### Listed entries

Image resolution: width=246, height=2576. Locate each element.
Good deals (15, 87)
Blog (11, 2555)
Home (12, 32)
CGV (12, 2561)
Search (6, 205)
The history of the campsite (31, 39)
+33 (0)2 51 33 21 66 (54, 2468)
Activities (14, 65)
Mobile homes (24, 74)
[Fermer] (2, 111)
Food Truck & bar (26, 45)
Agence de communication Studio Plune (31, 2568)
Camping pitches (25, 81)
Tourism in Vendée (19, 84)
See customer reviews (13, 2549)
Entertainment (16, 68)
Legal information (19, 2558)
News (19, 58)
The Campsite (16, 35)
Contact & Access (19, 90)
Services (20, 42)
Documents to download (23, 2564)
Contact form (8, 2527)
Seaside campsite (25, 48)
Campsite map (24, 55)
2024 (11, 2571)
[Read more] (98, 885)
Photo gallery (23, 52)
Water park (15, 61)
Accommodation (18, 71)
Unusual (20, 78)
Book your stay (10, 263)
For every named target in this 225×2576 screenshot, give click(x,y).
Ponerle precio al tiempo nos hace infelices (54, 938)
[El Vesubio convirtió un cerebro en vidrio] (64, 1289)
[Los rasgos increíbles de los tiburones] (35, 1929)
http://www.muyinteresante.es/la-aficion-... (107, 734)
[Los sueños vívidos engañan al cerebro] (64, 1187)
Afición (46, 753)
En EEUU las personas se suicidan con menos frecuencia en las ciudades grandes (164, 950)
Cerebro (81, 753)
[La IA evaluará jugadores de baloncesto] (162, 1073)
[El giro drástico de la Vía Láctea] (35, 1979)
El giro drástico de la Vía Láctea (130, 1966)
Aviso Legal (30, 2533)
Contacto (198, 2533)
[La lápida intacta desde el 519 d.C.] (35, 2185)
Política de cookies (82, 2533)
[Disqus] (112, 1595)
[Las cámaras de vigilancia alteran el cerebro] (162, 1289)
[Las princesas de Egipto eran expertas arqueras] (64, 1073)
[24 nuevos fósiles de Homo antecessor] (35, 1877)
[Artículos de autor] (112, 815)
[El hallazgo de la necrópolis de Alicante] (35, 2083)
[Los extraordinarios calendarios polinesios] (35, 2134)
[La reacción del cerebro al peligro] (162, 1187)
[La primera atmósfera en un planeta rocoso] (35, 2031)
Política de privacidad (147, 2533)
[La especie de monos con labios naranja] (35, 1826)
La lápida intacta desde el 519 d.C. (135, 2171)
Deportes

######

- The problem: Which lines in the listing have the string "Política"? Pick them out and copy them.

- Response area:
Política de cookies (82, 2533)
Política de privacidad (147, 2533)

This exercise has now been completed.